» Exercise requirements
Reproduce the article below on the oil market's collapse and the climate, word for word and in full.

What the oil market's collapse means for the climate

- Ben Geman, author ofAxios Generate

Illustration: Aïda Amer/Axios
Convulsions in global oil markets are creating new wildcards for efforts to rein in carbon dioxide emissions and boost climate-friendly energy.
The state of play: In the abstract, cheaper energy makes cutting consumption more difficult, something to watch if low prices outlast the coronavirus outbreak. Lower revenues could also potentially hinder oil giants' investments in low-carbon tech and startups.
- This price collapse is coinciding with a public health emergency that's wreaking economic havoc, which could cut nations' bandwidth to focus on the various climate goals set in recent years.
- The economic fallout is also slashing CO2 emissions over the near-term, but for tragic reasons nobody should want replicated.
But, but, but: There's also reason to think the price crash could be irrelevant or even supportive of clean energy, in part because it's part of a wider economic shock.
- Consider that it shrinks oil majors' gap between returns on oil production vs. renewable energy projects, which are less lucrative but more stable.
- On the "irrelevant" side, consider that the relationship between driving levels and gasoline prices in the U.S. is actually not especially strong.

» Records provided
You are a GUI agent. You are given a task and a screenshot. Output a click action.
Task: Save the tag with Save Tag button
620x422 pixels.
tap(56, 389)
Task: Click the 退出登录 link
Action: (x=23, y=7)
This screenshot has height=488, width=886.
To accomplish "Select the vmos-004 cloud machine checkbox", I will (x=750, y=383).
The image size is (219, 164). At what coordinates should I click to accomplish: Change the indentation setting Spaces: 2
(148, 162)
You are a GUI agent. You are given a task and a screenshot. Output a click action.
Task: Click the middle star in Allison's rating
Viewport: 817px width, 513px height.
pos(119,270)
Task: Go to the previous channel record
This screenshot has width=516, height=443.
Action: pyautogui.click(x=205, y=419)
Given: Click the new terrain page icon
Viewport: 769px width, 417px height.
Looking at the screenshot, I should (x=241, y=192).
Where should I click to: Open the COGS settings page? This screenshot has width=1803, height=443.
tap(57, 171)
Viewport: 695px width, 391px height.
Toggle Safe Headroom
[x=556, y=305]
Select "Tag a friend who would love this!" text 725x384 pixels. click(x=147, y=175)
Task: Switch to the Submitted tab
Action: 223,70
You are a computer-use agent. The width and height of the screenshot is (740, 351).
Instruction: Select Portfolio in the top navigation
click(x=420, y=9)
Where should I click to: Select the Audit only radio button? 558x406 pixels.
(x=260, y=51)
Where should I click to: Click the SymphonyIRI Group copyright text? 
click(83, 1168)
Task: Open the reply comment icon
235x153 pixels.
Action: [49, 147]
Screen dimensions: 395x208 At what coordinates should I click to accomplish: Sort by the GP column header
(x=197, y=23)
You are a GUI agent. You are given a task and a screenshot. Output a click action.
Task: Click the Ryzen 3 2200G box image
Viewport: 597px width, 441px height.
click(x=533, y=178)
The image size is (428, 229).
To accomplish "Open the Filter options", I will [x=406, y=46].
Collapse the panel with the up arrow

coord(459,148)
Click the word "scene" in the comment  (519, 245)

» Task response
What the oil market's collapse means for the climate

- Ben Geman, author ofAxios Generate

Illustration: Aïda Amer/Axios
Convulsions in global oil markets are creating new wildcards for efforts to rein in carbon dioxide emissions and boost climate-friendly energy.
The state of play: In the abstract, cheaper energy makes cutting consumption more difficult, something to watch if low prices outlast the coronavirus outbreak. Lower revenues could also potentially hinder oil giants' investments in low-carbon tech and startups.
- This price collapse is coinciding with a public health emergency that's wreaking economic havoc, which could cut nations' bandwidth to focus on the various climate goals set in recent years.
- The economic fallout is also slashing CO2 emissions over the near-term, but for tragic reasons nobody should want replicated.
But, but, but: There's also reason to think the price crash could be irrelevant or even supportive of clean energy, in part because it's part of a wider economic shock.
- Consider that it shrinks oil majors' gap between returns on oil production vs. renewable energy projects, which are less lucrative but more stable.
- On the "irrelevant" side, consider that the relationship between driving levels and gasoline prices in the U.S. is actually not especially strong.